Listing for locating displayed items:
------------
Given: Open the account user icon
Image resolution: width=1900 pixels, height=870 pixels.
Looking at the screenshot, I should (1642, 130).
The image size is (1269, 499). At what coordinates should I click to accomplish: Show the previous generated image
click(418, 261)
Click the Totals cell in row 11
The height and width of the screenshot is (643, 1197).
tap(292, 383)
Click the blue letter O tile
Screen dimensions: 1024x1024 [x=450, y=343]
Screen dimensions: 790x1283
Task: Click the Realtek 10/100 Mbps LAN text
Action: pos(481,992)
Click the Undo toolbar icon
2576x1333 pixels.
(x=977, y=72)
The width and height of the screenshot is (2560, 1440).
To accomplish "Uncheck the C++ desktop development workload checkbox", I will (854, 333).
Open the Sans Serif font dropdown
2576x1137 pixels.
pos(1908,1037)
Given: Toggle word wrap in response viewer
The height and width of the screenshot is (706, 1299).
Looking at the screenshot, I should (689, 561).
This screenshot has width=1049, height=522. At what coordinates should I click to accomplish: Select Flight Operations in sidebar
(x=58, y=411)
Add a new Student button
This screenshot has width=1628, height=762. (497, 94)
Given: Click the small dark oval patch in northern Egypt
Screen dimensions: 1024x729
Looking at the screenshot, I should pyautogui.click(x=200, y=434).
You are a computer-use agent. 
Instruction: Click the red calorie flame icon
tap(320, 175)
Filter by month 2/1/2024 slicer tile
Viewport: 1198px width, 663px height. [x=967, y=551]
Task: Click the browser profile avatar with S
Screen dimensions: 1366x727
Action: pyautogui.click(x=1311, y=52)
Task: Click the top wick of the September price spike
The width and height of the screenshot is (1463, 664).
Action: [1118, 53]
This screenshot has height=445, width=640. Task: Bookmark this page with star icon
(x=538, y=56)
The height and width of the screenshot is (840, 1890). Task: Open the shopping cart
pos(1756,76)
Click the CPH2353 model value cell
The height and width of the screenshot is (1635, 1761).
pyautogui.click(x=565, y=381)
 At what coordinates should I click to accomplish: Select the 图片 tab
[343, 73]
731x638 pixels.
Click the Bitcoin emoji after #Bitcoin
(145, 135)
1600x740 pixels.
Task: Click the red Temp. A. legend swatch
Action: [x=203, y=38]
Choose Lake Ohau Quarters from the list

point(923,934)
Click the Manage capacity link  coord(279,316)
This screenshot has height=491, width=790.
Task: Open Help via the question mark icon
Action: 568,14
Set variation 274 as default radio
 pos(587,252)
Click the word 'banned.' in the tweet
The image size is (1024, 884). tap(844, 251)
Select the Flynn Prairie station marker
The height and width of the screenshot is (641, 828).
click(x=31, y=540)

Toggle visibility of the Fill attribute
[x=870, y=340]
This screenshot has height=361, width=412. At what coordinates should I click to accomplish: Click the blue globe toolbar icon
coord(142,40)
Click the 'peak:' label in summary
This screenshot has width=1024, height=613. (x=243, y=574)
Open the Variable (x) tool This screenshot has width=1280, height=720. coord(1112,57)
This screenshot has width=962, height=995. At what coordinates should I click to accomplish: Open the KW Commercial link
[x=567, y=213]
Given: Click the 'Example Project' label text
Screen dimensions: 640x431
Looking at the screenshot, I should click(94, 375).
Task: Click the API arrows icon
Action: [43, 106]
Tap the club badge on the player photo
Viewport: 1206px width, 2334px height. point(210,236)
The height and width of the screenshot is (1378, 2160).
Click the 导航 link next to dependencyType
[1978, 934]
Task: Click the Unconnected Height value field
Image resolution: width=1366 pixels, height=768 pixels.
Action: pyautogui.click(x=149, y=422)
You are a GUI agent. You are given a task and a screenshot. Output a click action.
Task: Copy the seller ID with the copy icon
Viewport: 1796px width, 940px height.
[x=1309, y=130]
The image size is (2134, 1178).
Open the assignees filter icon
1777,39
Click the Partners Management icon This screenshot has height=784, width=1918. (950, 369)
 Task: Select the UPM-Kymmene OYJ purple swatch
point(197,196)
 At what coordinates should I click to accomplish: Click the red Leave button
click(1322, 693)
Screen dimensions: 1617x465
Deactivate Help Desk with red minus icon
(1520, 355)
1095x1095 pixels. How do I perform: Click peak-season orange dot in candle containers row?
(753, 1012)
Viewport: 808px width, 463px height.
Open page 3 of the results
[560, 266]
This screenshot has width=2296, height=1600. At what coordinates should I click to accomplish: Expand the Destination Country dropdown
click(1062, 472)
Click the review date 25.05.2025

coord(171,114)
------------
◆ **TASK DETAILS**
Reproduce the listing above verbatim, from its first line through the line containing "(x=58, y=411)", with both of those lines included.

◆ **FULL RESPONSE**
Given: Open the account user icon
Image resolution: width=1900 pixels, height=870 pixels.
Looking at the screenshot, I should (1642, 130).
The image size is (1269, 499). At what coordinates should I click to accomplish: Show the previous generated image
click(418, 261)
Click the Totals cell in row 11
The height and width of the screenshot is (643, 1197).
tap(292, 383)
Click the blue letter O tile
Screen dimensions: 1024x1024 [x=450, y=343]
Screen dimensions: 790x1283
Task: Click the Realtek 10/100 Mbps LAN text
Action: pos(481,992)
Click the Undo toolbar icon
2576x1333 pixels.
(x=977, y=72)
The width and height of the screenshot is (2560, 1440).
To accomplish "Uncheck the C++ desktop development workload checkbox", I will (854, 333).
Open the Sans Serif font dropdown
2576x1137 pixels.
pos(1908,1037)
Given: Toggle word wrap in response viewer
The height and width of the screenshot is (706, 1299).
Looking at the screenshot, I should (689, 561).
This screenshot has width=1049, height=522. At what coordinates should I click to accomplish: Select Flight Operations in sidebar
(x=58, y=411)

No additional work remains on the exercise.